OpenAI Model Disproves 80-Year-Old Erdős Conjecture; Verification Becomes the Real Story
Key Takeaways
- ▸OpenAI's model disproved the planar unit-distance conjecture, achieving n^{1+δ} for δ=0.014—a polynomial improvement over the conjectured n^{1+o(1)} ceiling
- ▸The proof uses deep algebraic number theory (class field towers, Golod–Shafarevich theory) rather than geometric reasoning, representing an unexpected and genuinely hard-to-discover insight
- ▸Verification by peer mathematicians separated this credible result from OpenAI's earlier, unvetted October claim about solving ten Erdős problems
Summary
OpenAI announced that an internal AI model has disproven Erdős's planar unit-distance conjecture, a fundamental problem in combinatorial geometry posed in 1946. The model discovered an infinite family of configurations achieving polynomial improvements beyond what mathematicians expected possible for eight decades, using sophisticated tools from algebraic number theory including class field towers and Golod–Shafarevich theory—a far different approach than purely geometric reasoning.
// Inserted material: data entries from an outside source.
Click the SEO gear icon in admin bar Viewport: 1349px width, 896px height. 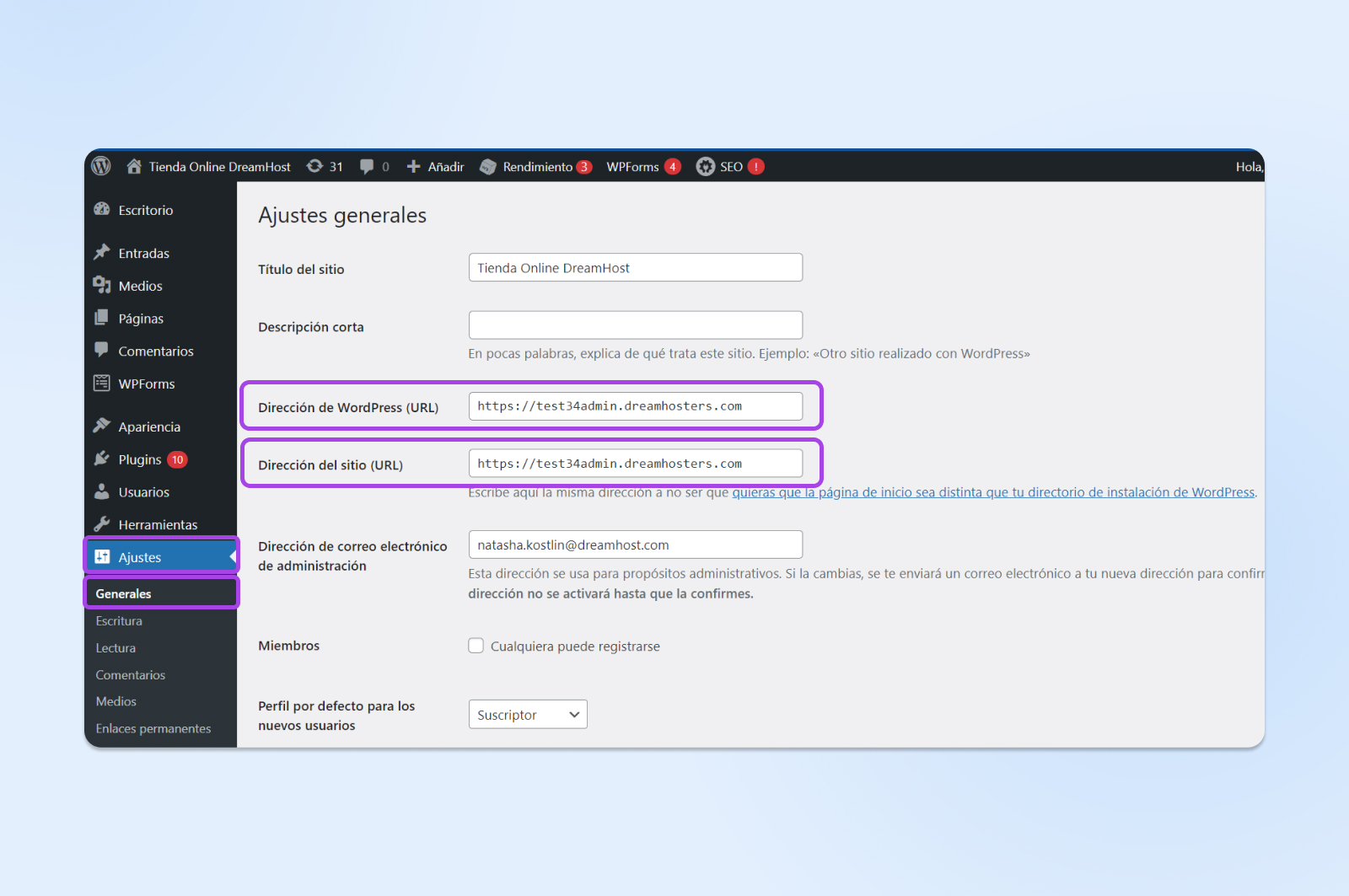click(x=705, y=167)
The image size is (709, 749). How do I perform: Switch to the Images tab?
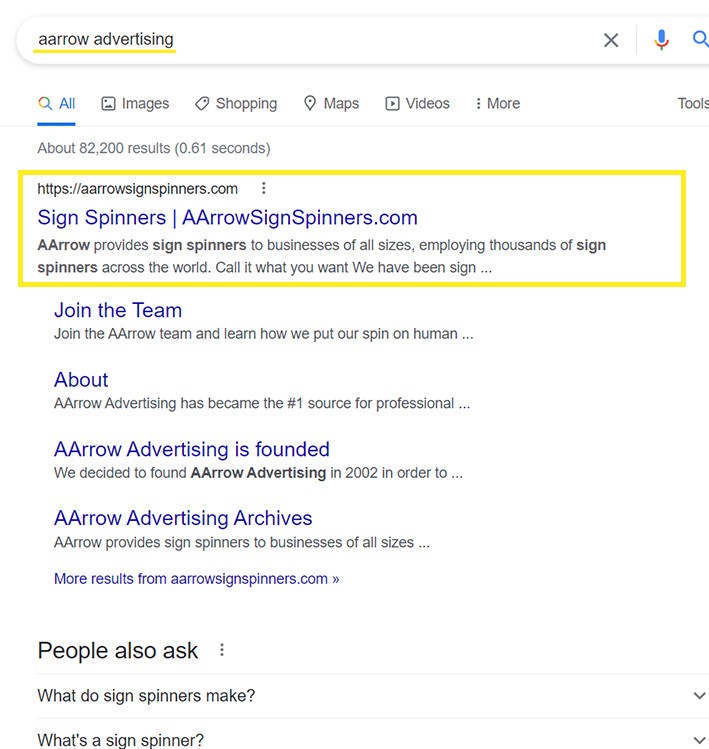coord(135,104)
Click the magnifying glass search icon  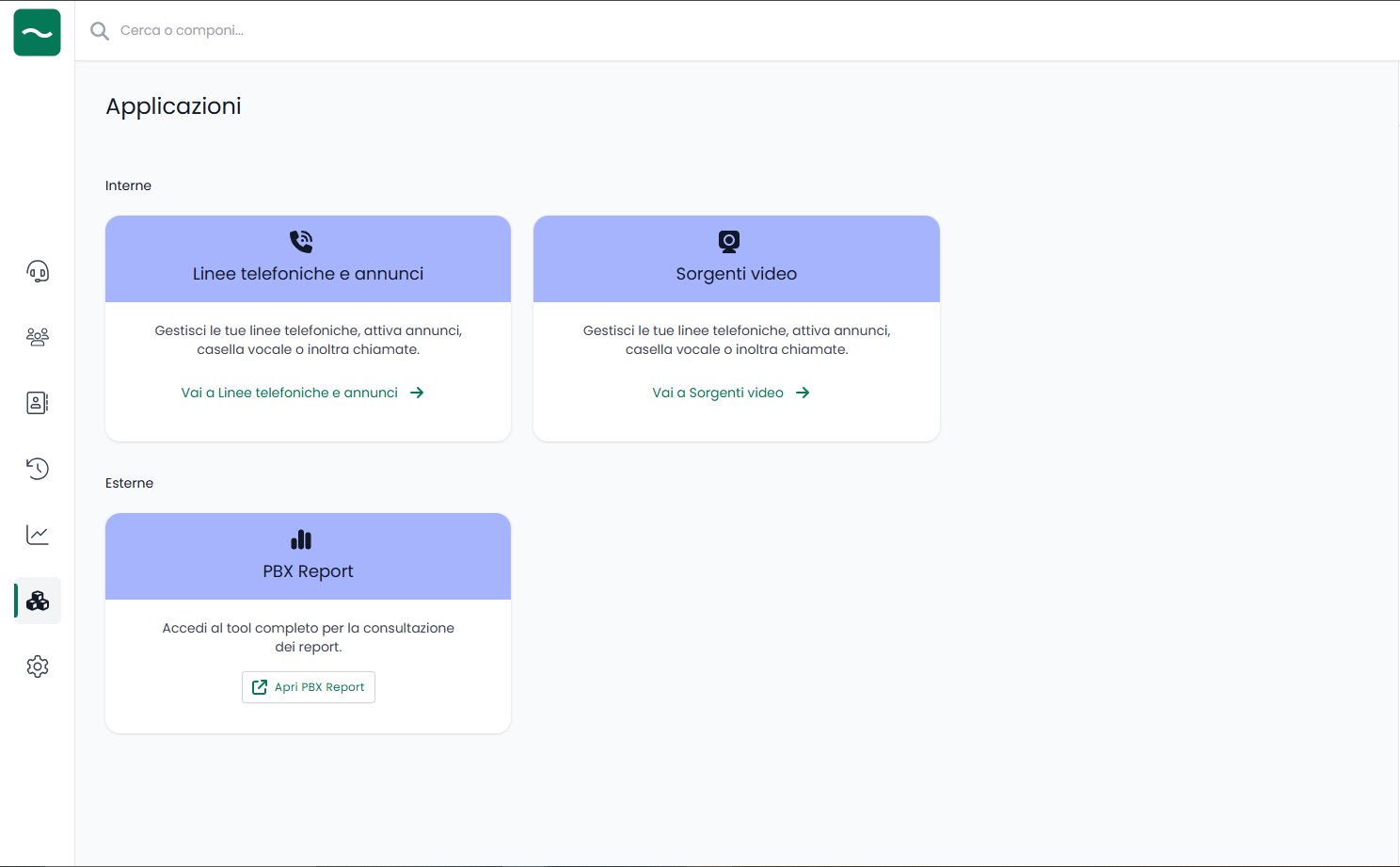click(x=100, y=31)
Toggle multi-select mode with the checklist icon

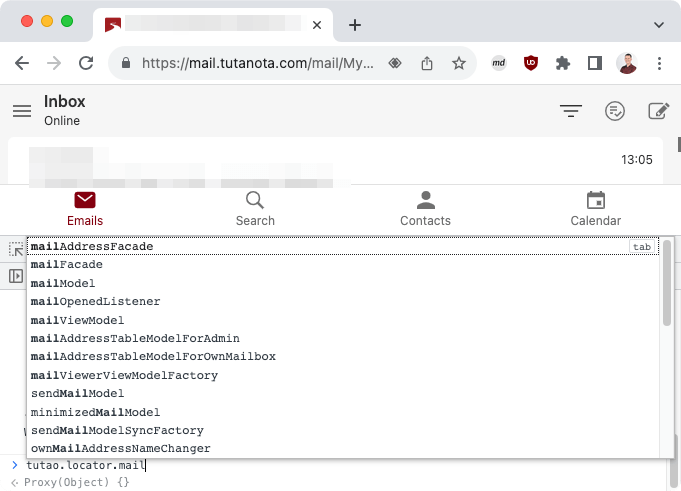click(615, 111)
Unlike OpenAI's October claim about solving ten Erdős problems (which drew criticism for surfacing existing solutions), this result carries weight: a companion paper was written and verified by nine mathematicians, including Thomas Bloom, who maintains the authoritative erdosproblems.com list. The construction itself represents what Bloom calls a "natural generalization" of Erdős's original grid, yet unintuitive enough that working mathematicians—including some co-authors—had not found it despite its conceptual simplicity in hindsight.
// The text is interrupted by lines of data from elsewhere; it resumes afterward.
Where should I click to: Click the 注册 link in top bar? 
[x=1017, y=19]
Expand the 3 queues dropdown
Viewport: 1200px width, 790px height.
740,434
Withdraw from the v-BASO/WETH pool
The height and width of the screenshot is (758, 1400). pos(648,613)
The broader significance lies not in the AI's capability, but in the verification crisis it exposes. As the article emphasizes, proof generation is rapidly becoming cheaper than proof verification. The October overstatement and May breakthrough are technically indistinguishable from outside; the difference is rigor. This mismatch between generation speed and checking speed threatens to create a bottleneck in mathematics, where AI-assisted discovery could outpace human ability to validate claims.
- The AI's chain-of-thought shows intelligent failure modes—trying and abandoning specific constructs (Boolean hypercube, rational points) before converging on the solution
- The fundamental challenge: as AI-generated proofs become cheaper to produce, verifying them grows expensive relative to discovery, threatening a bottleneck in mathematical research
Editorial Opinion
This story is less about AI 'solving' mathematics and more about the institutional friction that emerges when machines outpace human verification capacity. The real innovation isn't the disproof itself—it's the decision to bring in peer review before claiming victory. OpenAI's May announcement vindicates Thomas Bloom's skepticism about October; verification is what separates breathless headlines from genuine contribution. If mathematics is to benefit from AI-assisted discovery at scale, the field needs to automate verification itself, not just proof generation.